Using uncertainty-aware machine learning models to study aerosol-cloud interactions
This work addresses uncertainty in climate modeling for researchers and policymakers, but it is incremental as it applies existing causal methods to a specific domain.
The study tackled the problem of estimating aerosol-cloud interactions (ACI) from satellite observations by reframing it as a causal machine learning problem with treatment and outcome variables, and found that only one of three evaluated climate models plausibly recreated the trend, supporting its cooling estimate.
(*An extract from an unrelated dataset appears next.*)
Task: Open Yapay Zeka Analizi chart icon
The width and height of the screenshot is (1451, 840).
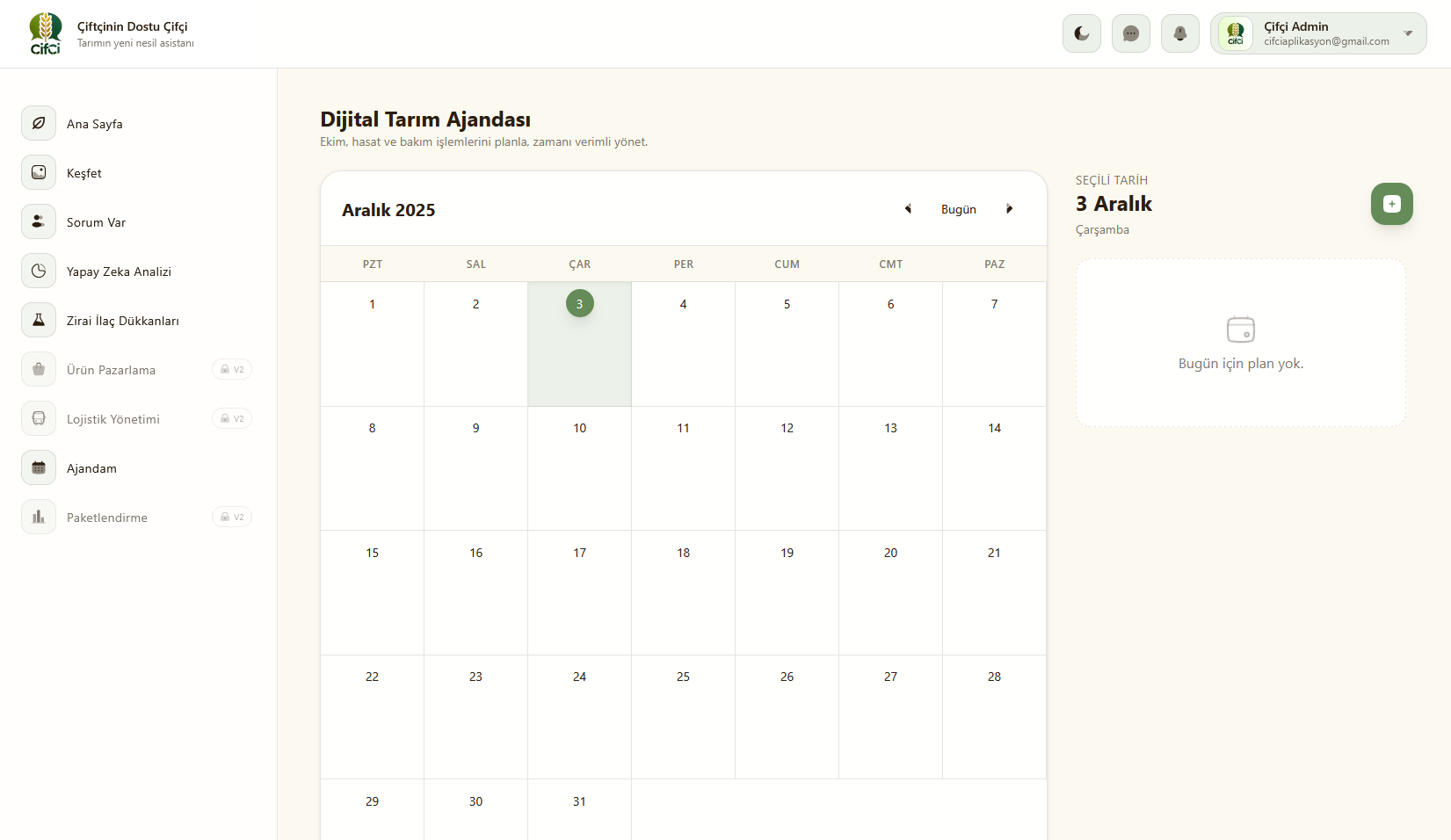Action: (39, 271)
Aerosol-cloud interactions (ACI) include various effects that result from aerosols entering a cloud, and affecting cloud properties. In general, an increase in aerosol concentration results in smaller droplet sizes which leads to larger, brighter, longer-lasting clouds that reflect more sunlight and cool the Earth. The strength of the effect is however heterogeneous, meaning it depends on the surrounding environment, making ACI one of the most uncertain effects in our current climate models. In our work, we use causal machine learning to estimate ACI from satellite observations by reframing the problem as a treatment (aerosol) and outcome (change in droplet radius). We predict the causal effect of aerosol on clouds with uncertainty bounds depending on the unknown factors that may be influencing the impact of aerosol. Of the three climate models evaluated, we find that only one plausibly recreates the trend, lending more credence to its estimate cooling due to ACI.